Melbourne, Brunswick & Coburg Tramways Trust
- Parent: City of Melbourne Municipality of Brunswick Municipality of Coburg
- Commenced operation: 1914
- Ceased operation: 1 February 1920
- Headquarters: Coburg
- Service area: Melbourne
- Depots: 1
- Fleet: 12 S class 6 T class

= Melbourne, Brunswick & Coburg Tramways Trust =

The Melbourne, Brunswick & Coburg Tramways Trust was a tram operator in Melbourne, Australia

==History==
Originally constituted as The Brunswick & Coburg Tramway Trust (BCTT) by act of Parliament in February 1914. This authorised the municipalities of Brunswick and Coburg to build and operate an electric tramway from the terminus of the North Carlton (Rathdowne Street) cable tram in Park Street, through the mentioned municipalities, and convert the Sydney Road horse tramway to electric traction.

In October 1914 the Trust was reconstituted as The Melbourne, Brunswick & Coburg Tramways Trust (MBCTT) by inclusion of the municipality of Melbourne, and the southern terminus altered to the Queensberry Street (City) terminus of the cable trams from the south-eastern suburbs.
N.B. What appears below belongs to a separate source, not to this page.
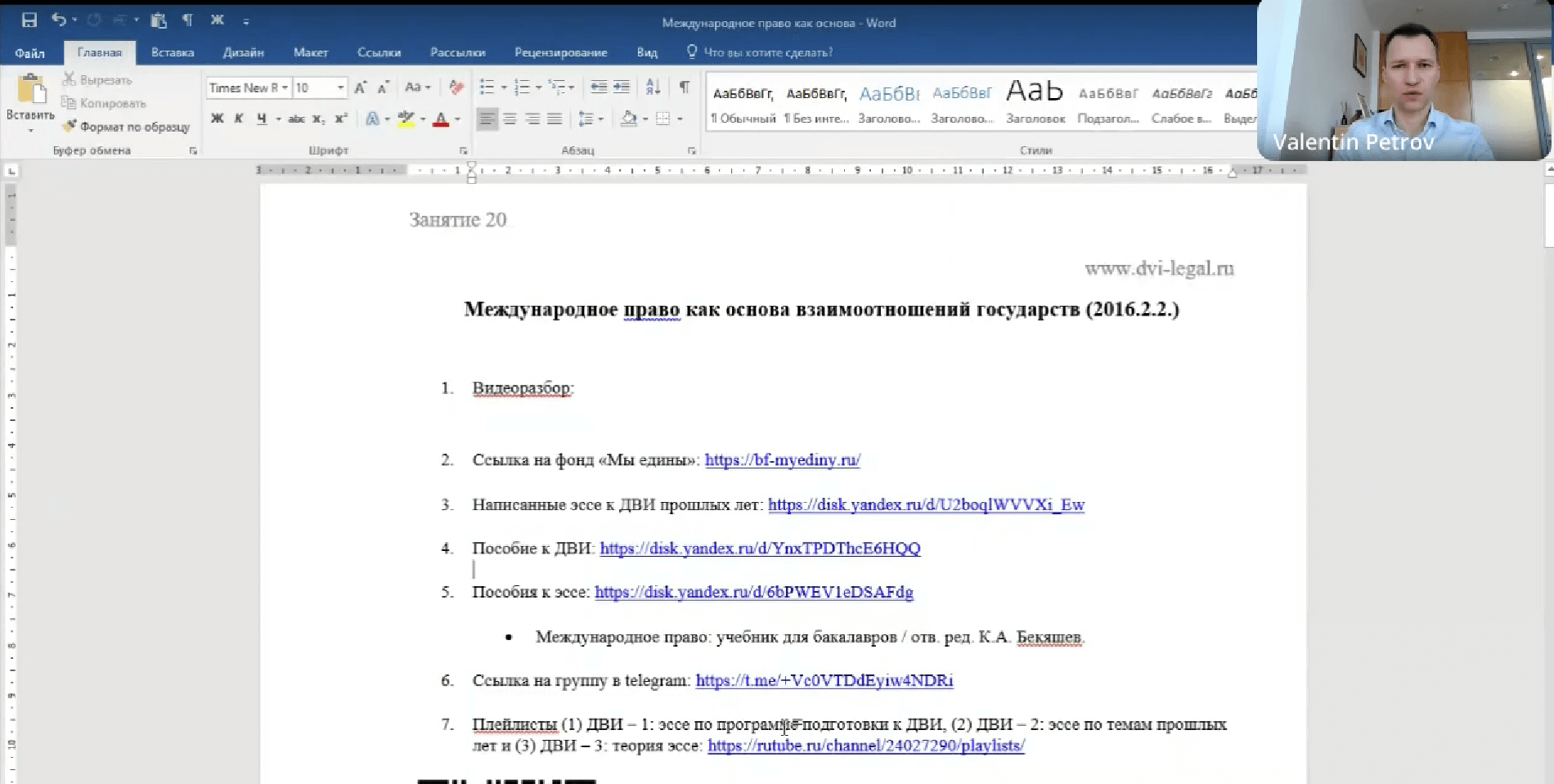Increase indent using the indent icon
This screenshot has width=1554, height=784.
pos(622,87)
This alteration was much to the benefit of passengers, who were taken to within walking distance of the Central Business District.

The line started from the corner of Queensberry and Swanston Streets (Note: The northern part of Swanston Street was called Madeline St at the time) in the City of Melbourne, proceeding north via Swanston, Elgin, and Lygon Streets to Albion Street and along Holmes Road to a junction at the corner of Moreland Road. The mainline proceeded west along Moreland Road to Sydney Road and north as far as Bakers Road, whilst a branch line continued north along Nicholson Street to Bell Street, opening in stages during 1916.

The MBCTT was taken over by the Melbourne & Metropolitan Tramways Board (MMTB) on 2 February 1920. Although much altered, the MBCTT lines remain open today being served by Yarra Trams routes 1, 6, and 19.

==Rolling stock==
The initial rolling stock consisted of 12 single truck combination tramcars built by Duncan & Fraser of Adelaide. All passed to the M&MTB, and were classified as the S class, and later reclassified as (Coburg) A class.

Another six cars were ordered in 1916 from Duncan & Fraser. These six cars differed in having a longer wheelbase, long divided saloon, and no motormen’s bulkheads. These entered service in late 1917. All passed to the M&MTB to become the T class.

A further six trams were ordered in 1918; these were meant to the same as the T class cars, but after encountering difficulties in obtaining the same equipment, the order was altered to a slightly modified design of the S class. They were still under construction when the MBCTT was taken over, and delivered directly to the MMTB between 1920 and 1922, becoming the S1 class.

A spare truck and set of electrical equipment had been ordered with the first batch of 12 trams, in order to expedite maintenance. When extra cars arrived in 1917, the need for these spares was obviated and the opportunity was taken to use them for the construction of a works car, which became MMTB scrubber tram 1A, later number 5.

==Depot==
The depot and offices were constructed near the corner of Moreland Road and Nicholson Street, Coburg. Although closed in 1952, the depot continued to be used to store trams for some years before becoming the overhead maintenance depot, and was in use as such until 2002. It was demolished in 2007.